Allianz Partners has issued guidance to Kiwis about their insurance options when flying internationally ahead of the opening of the Trans-Tasman bubble, the start date of which is set to be announced in April.
The long-awaited agreement should allow quarantine-free travel between Australia and New Zealand, and signs are looking positive with Australia having lifted its ban on international travel to New Zealand yesterday.
Commenting on the development, Allianz Partners CEO Kevin Blyth said the prospect of a bubble with Australia and the Cook Islands was “incredibly exciting,” but that it could also cause much more anxiety about travelling abroad, with customers understandably concerned about sudden border closures, new outbreaks and flight and activity cancellations.
Read more: Travel sector urges Pacific Islands bubble
While insurers will not cover losses arising from government decisions, Blyth said that customers can get cover if they contract COVID-19 themselves, even if they have not received a vaccine.
“As a world leader in insurance and assistance services, we wanted to inspire confidence as bubbles are formed and reassure New Zealanders that it is still possible to travel internationally in a post-COVID-19 world and get cover for cancellation and medical benefits, should you contract the disease while travelling,” Blyth said.

* **Records**
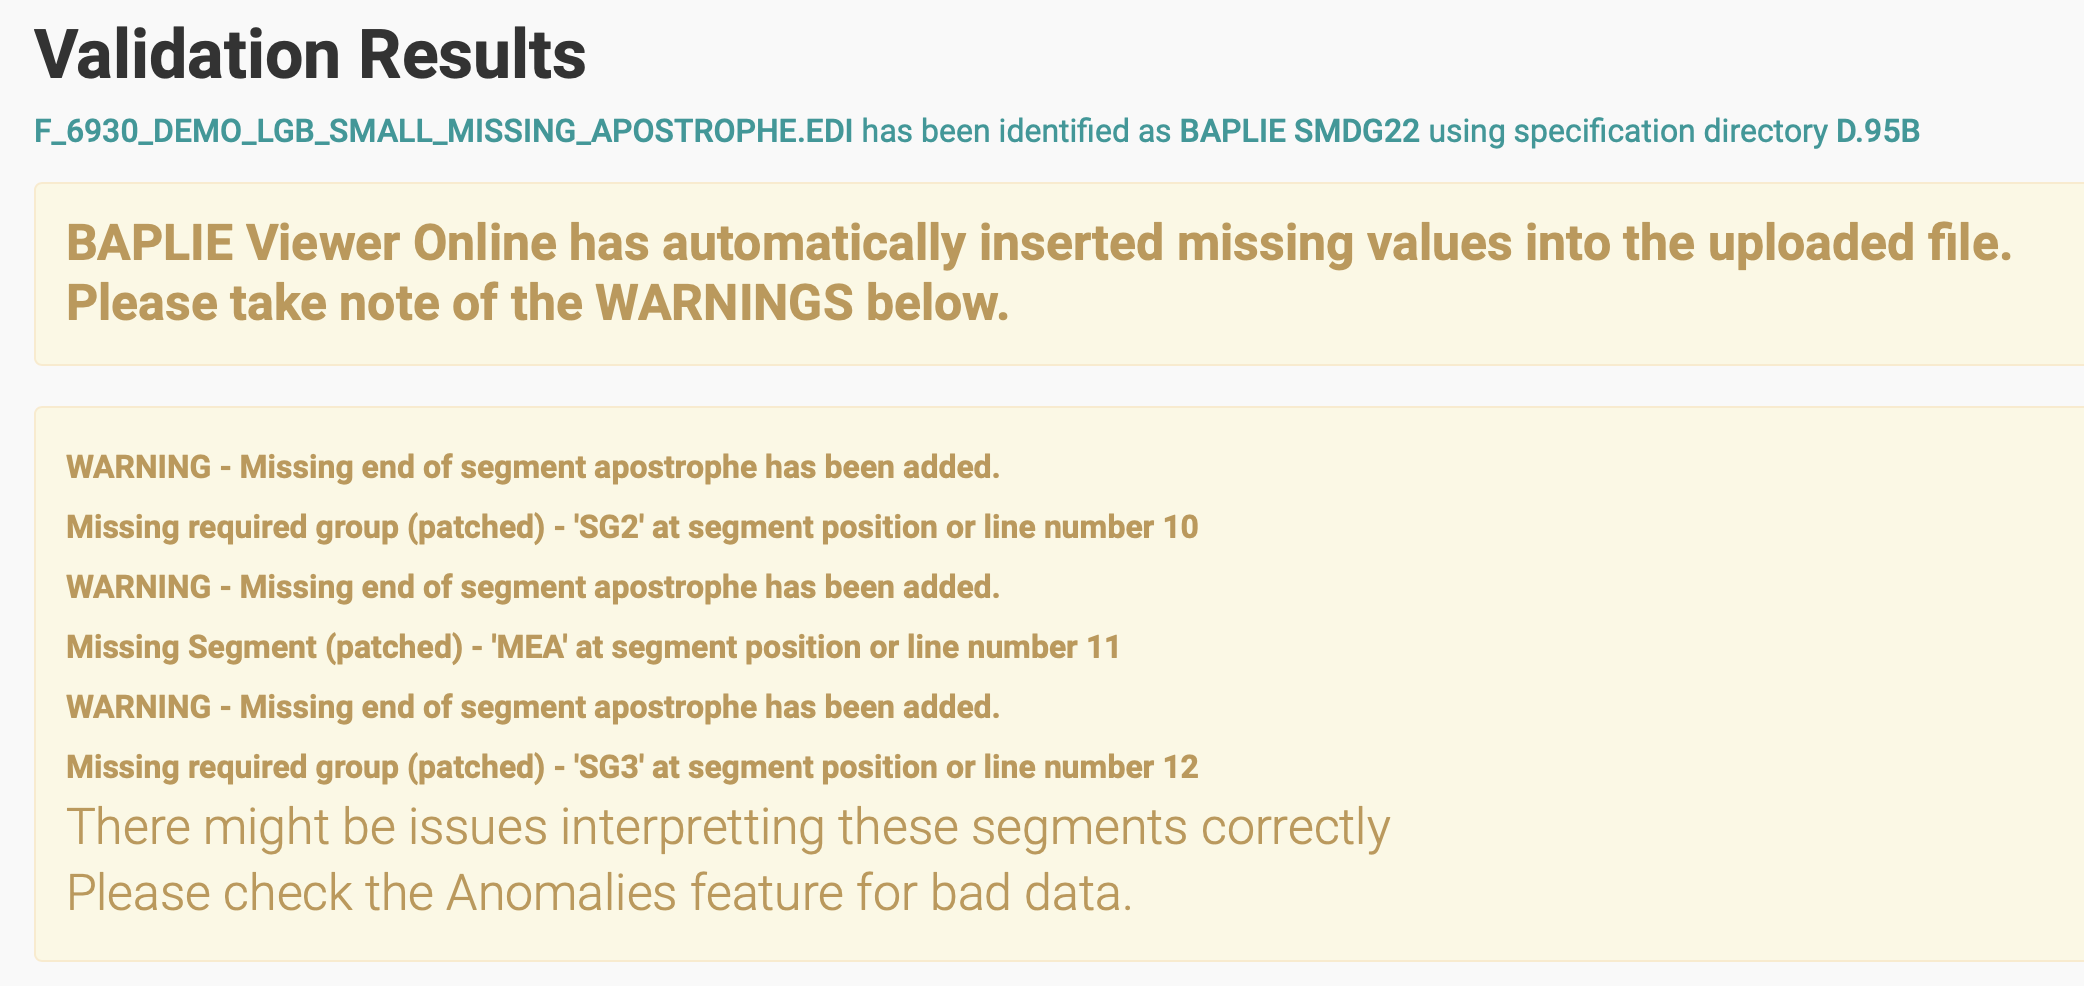Click line number 12 in the SG3 message
Image resolution: width=2084 pixels, height=986 pixels.
point(1180,767)
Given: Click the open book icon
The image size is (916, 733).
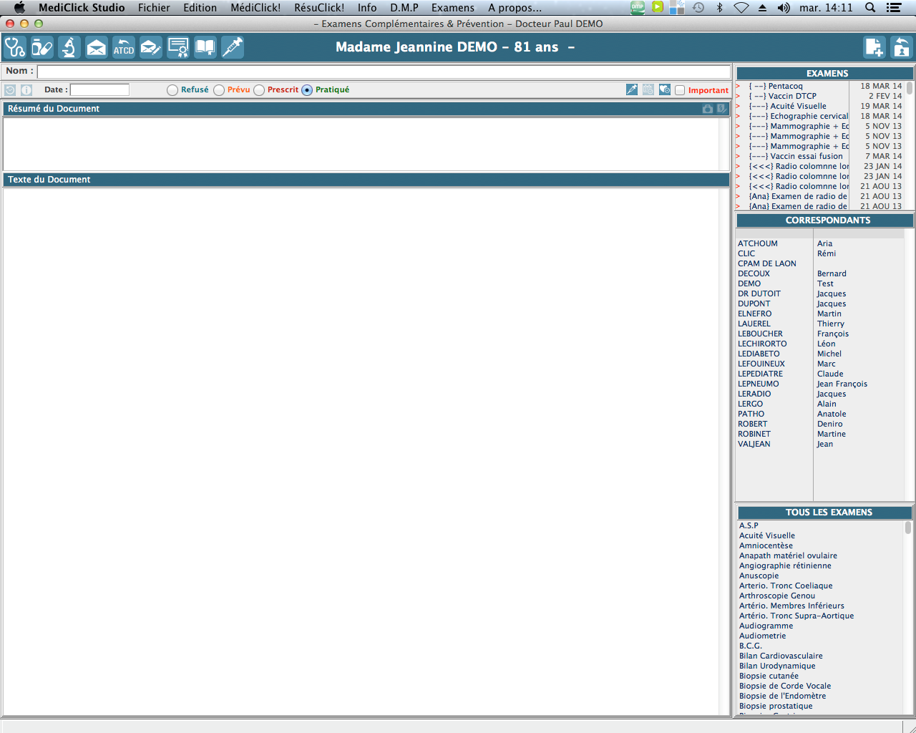Looking at the screenshot, I should [205, 47].
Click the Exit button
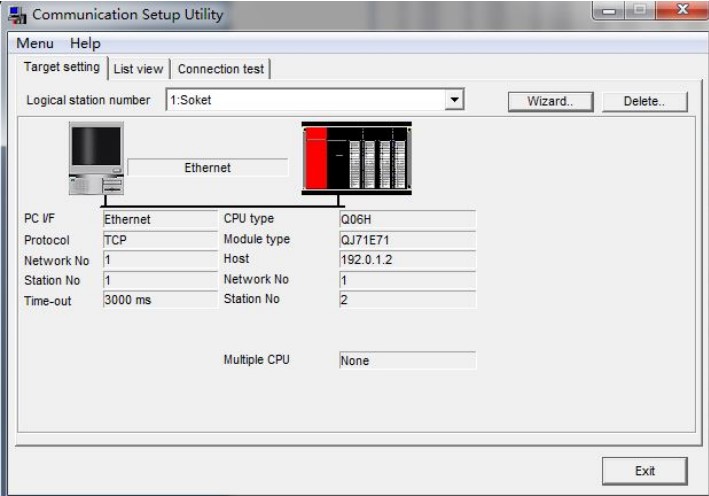 point(645,471)
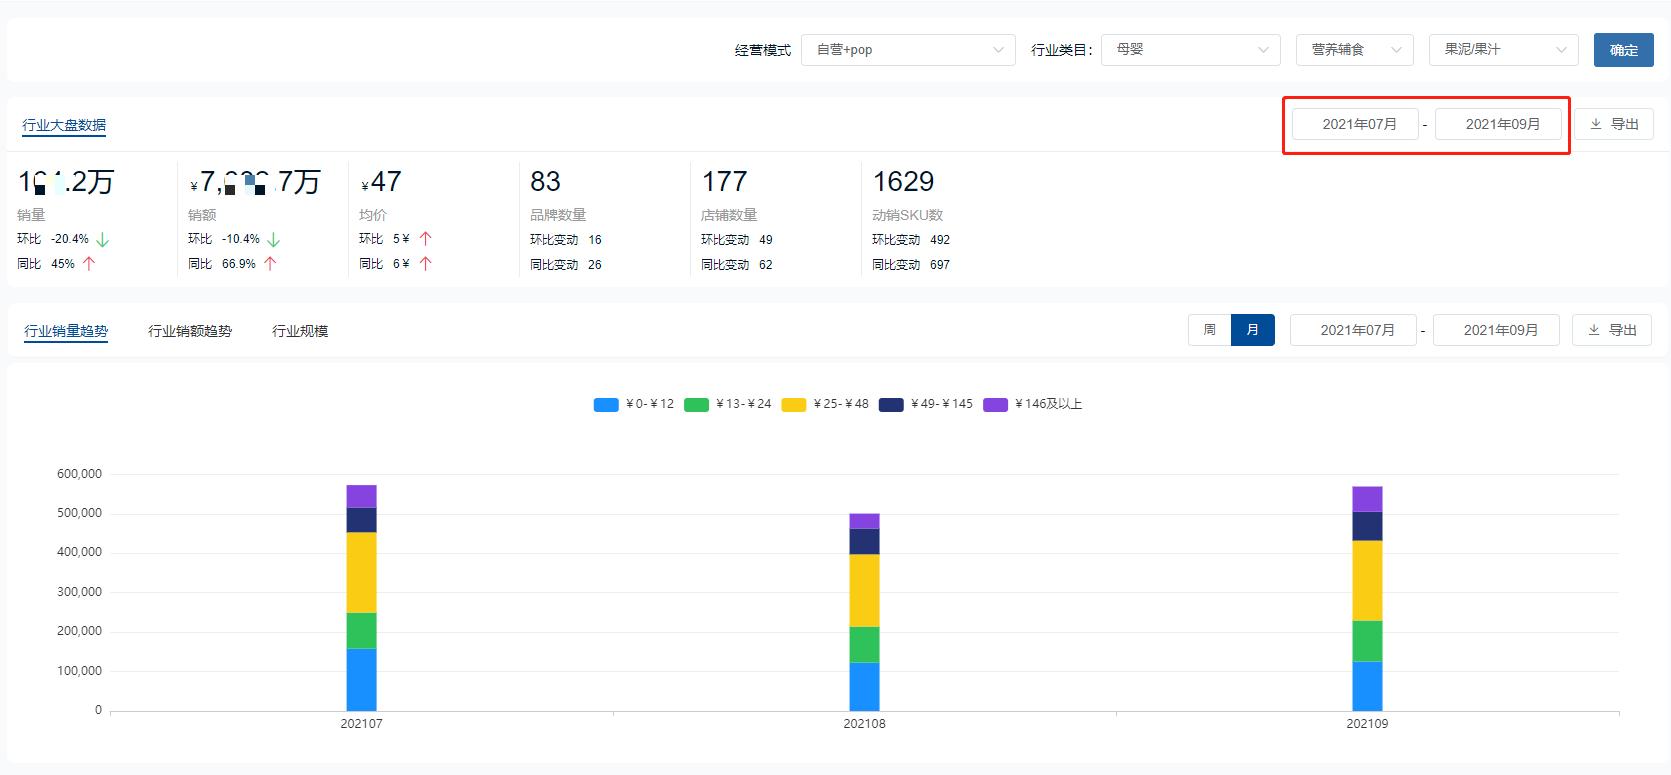The width and height of the screenshot is (1671, 775).
Task: Open the 营养辅食 subcategory dropdown
Action: tap(1354, 50)
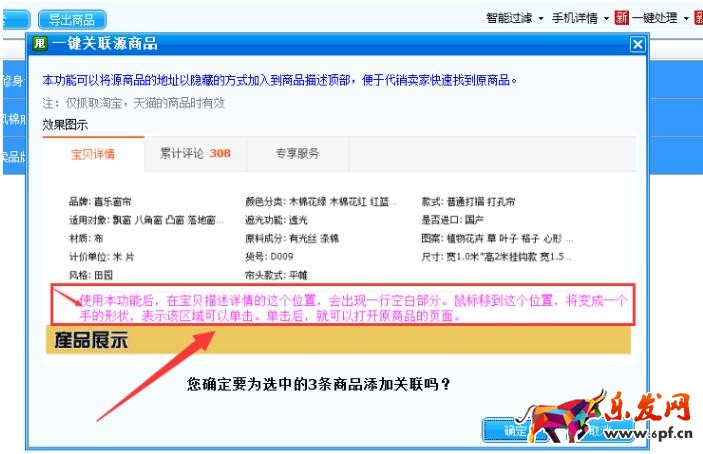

* **Requirement**
Proceed with the article on Allianz Partners' travel insurance guidance for the Trans-Tasman bubble, picking up after its final sentence. The records are drawn from a separate source.

* **Task response**
“To help put Kiwis’ minds at ease, we have a number of situations covered, including cancelling a trip due to contracting COVID-19 or if you contract COVID-19 while overseas, and require medical assistance.”
Blyth said that the past year had been “challenging” for both travel insurers and the tourism industry, and international border closures and ongoing uncertainty had been a huge part of that. However, he said both sectors would now need to plan for “some semblance of normality” as the world waits to see what will happen next.
“Not knowing when international borders will re-open has certainly been challenging for us as a travel insurer, but we’ve obviously still been focusing on other areas of our business, such as offering cover to students and travellers who are here in New Zealand,” Blyth said.
“We’ve also focused on the domestic market, but we’ve known that international travel wouldn’t be off the cards forever.
“We will be able to get back on planes and go overseas at some point, and there are plenty of people looking globally at how we can do that and get back to some semblance of normality. We just need to wait and see what that looks like now.”